# Final Project

## Framing

**Introduction**: describe your dataset, and why you're interested in it

**Research question(s)**: describe the overall research question of your project

**Hypotheses**:
    * Describe 2-3 hypotheses that you're planning to test with your dataset
    * Each hypotheses should be based on academic research (cite a paper) and/or background knowledge that you have about the dataset if you've collected it yourself (e.g., if you've conducted interviews)
        *
    * Each hypotheses should be formulated as an affirmation (and not a question)
    * You can also describe alternative hypotheses, if you think that your results could go either way (but again, have a rationale as for why)

**Results**:
    * how are you planning to test each hypothesis?
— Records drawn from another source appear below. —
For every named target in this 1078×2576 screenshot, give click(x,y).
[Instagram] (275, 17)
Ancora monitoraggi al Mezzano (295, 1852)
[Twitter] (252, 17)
What models are you thinking of using?
    * what are the best results you can hope for? Is that interesting / relevant for other researchers?
    * what are implications of your potential findings for practioners?

**Threads**
    * Describe issues that might arise during the analyses above
    * Come up with backup plans in case you run into theses issues

## Data Exploration

Describe your raw data below; provide definition / explanations for the measures you're using

## Data Cleaning

Clean you data in this section, and make sure it's ready to be analyzed for next week!
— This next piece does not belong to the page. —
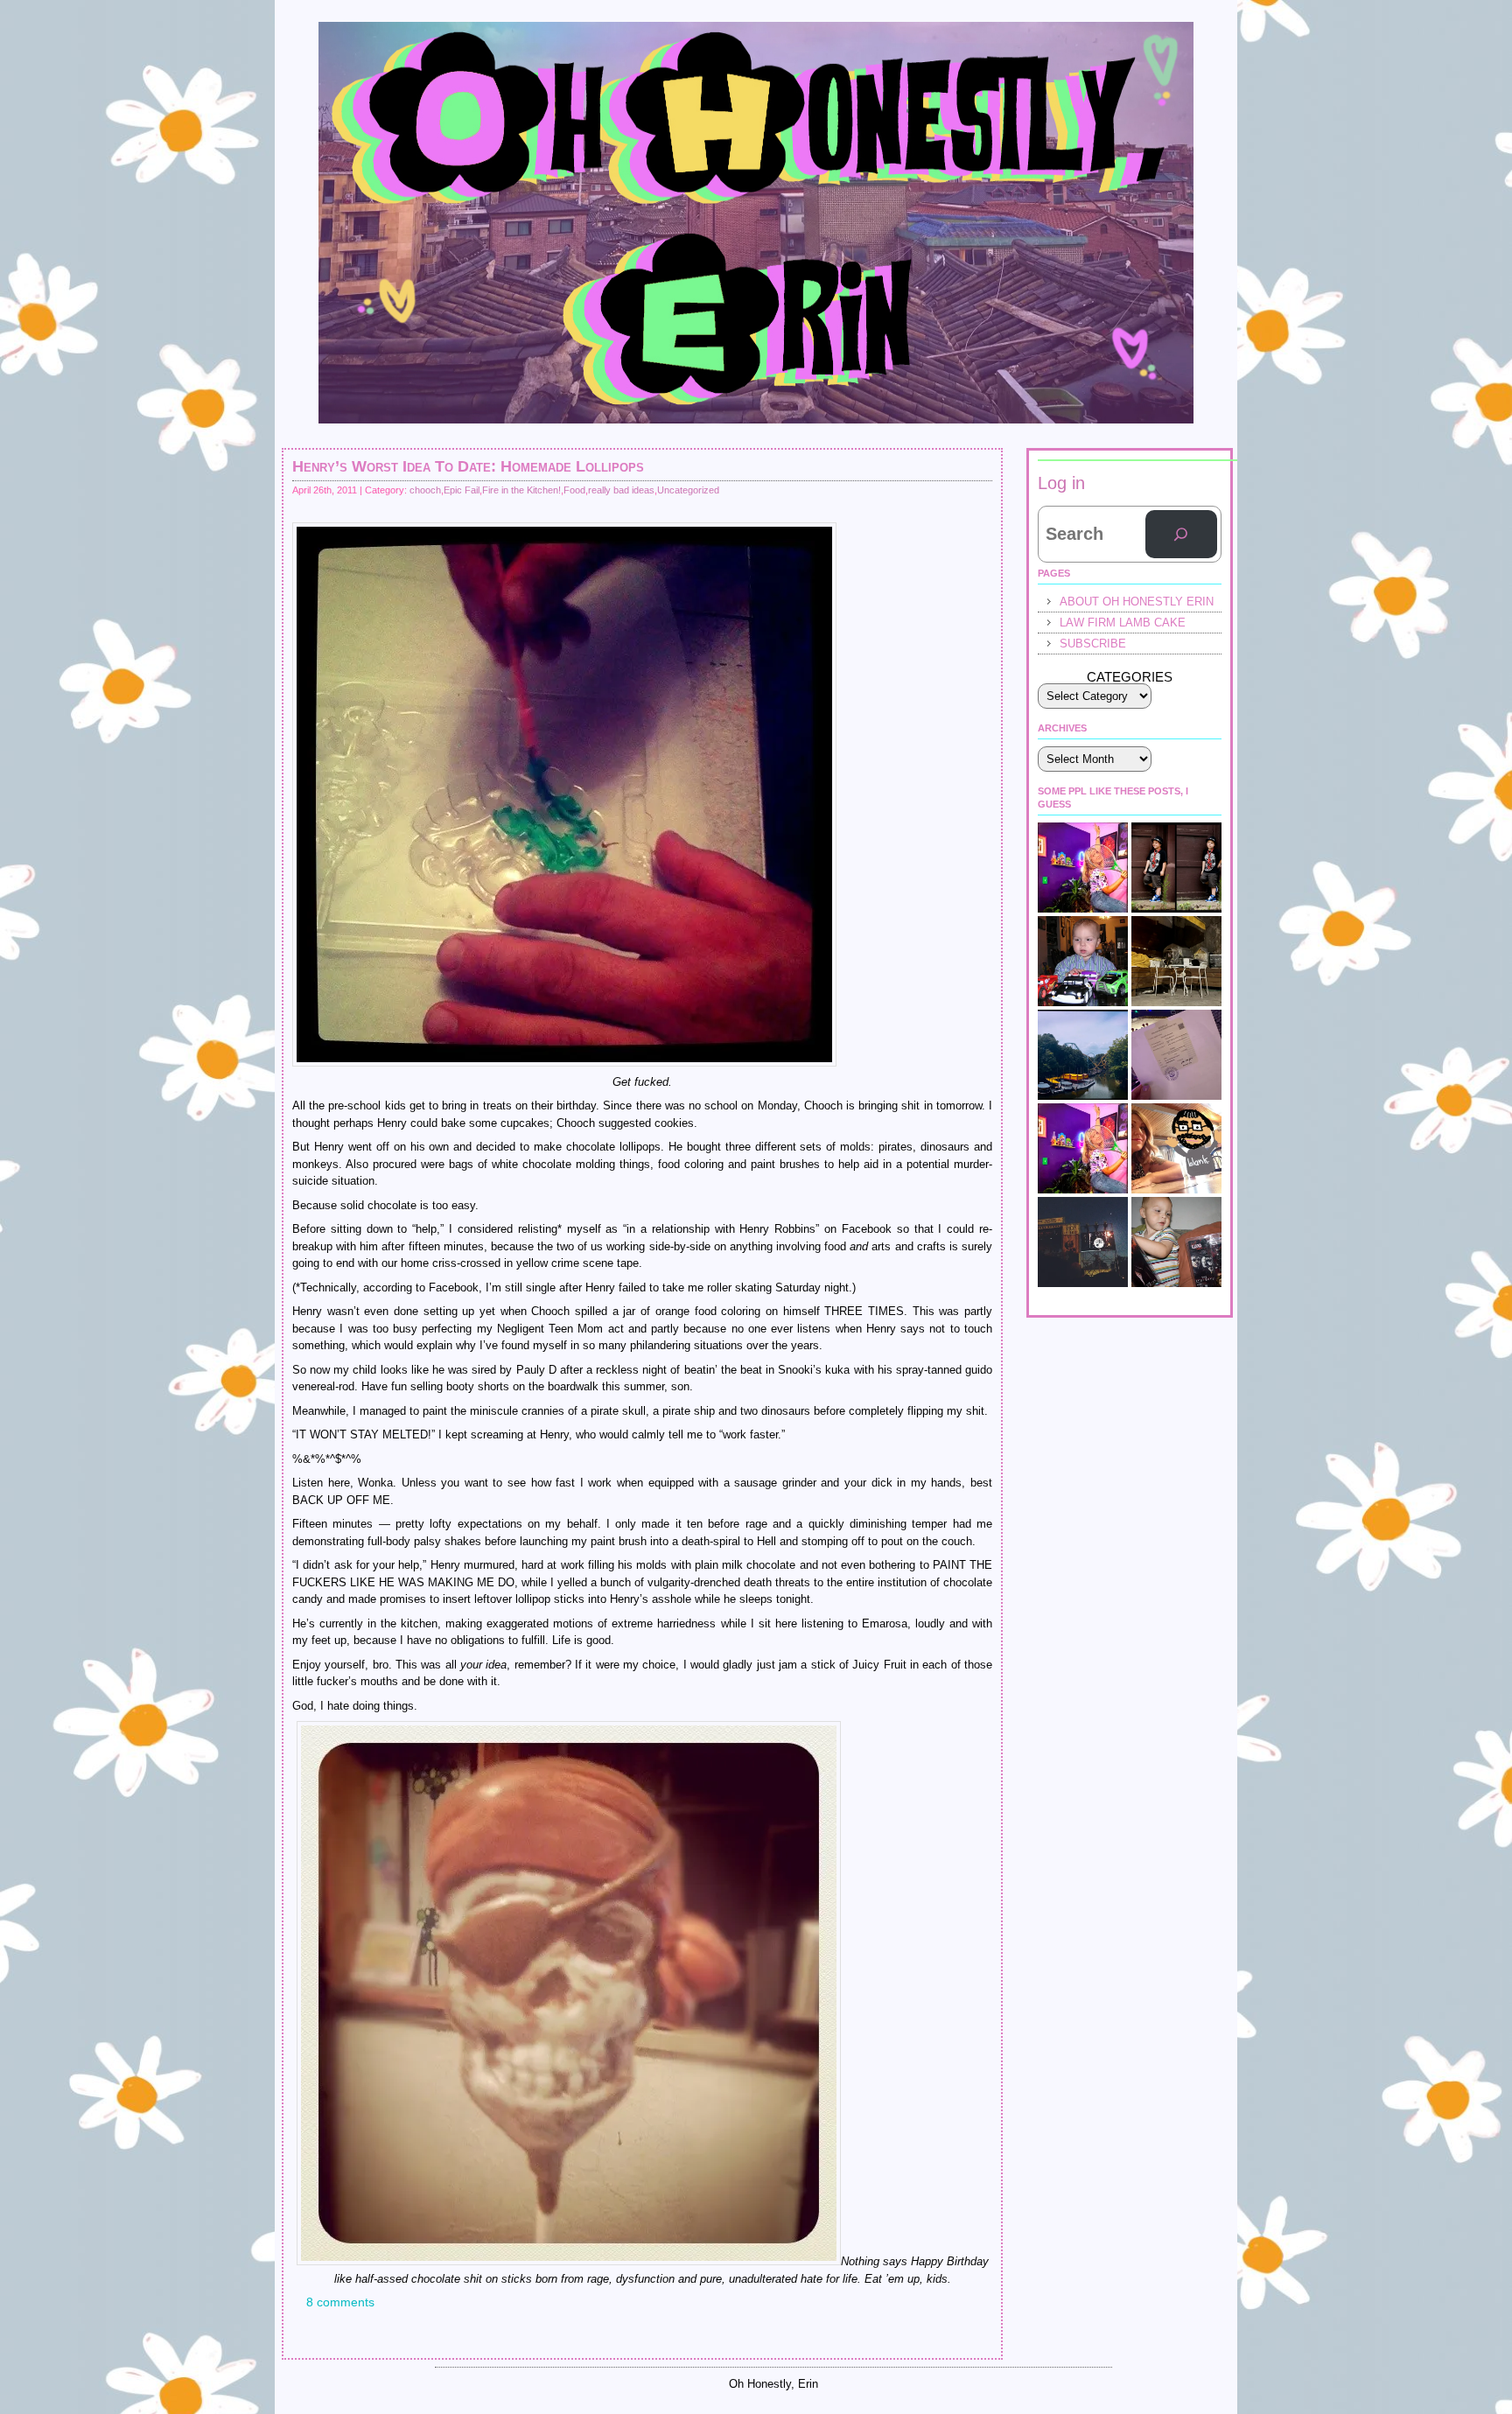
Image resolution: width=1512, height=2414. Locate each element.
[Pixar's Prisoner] (1083, 961)
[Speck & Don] (1083, 867)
### Step 1 - Data Retrieval

In [34]:
import csv
import os
import shutil

In [35]:
# creates a folder for all text files

path = '/Users/erincarvalho/Desktop/dev/final-project-Erin-c'
if os.path.isdir(path + '/txt_files'):
    shutil.rmtree(path + '/txt_files', ignore_errors=False, onerror=None)
os.mkdir(path + '/txt_files')

In [36]:
# creates a separate file for each topic with all posts and replies

ids = []

with open('ScratchEd_all_data.csv', "r", encoding='utf-8', errors='ignore') as csv_file:
    csv_reader = csv.reader(csv_file, delimiter=',')
    count = 0
    
    for idx, row in enumerate(csv_reader):   
        if str(row[0]) in ids:
            filename = path + '/txt_files/topic_' + str(row[0]) + '.txt'
            file = open(filename,'a+')
            contents = str(row[3]) + '\r\n' + '\r\n'
            file.write(contents)
        else:
            filename = path + '/txt_files/topic_' + str(row[0]) + '.txt'
            file = open(filename,'a+')
            contents = str(row[3]) + '\r\n' + '\r\n'
            file.write(contents)
            ids.append(str(row[0]))
            count += 1
    print(count)
    print(len(ids))

1444
1444


In [37]:
import glob

# save all the text files in a list

threads = glob.glob('./txt_files/*.txt')
print(len(threads))

1444


In [38]:
documents = []

# load actual text into a list
for thread in threads: 
    with open (thread, "r", encoding='utf-8', errors='ignore') as t:
        documents.append(t.read())
# convert text to all lowercase
for i, t in enumerate(threads):
    documents[i] = documents[i].lower()


### Step 2 - Data Cleaning

In [40]:
# removes new lines and carriage returns

documents = [doc.replace('\n', ' ') for doc in documents]
documents = [doc.replace('\r', ' ') for doc in documents]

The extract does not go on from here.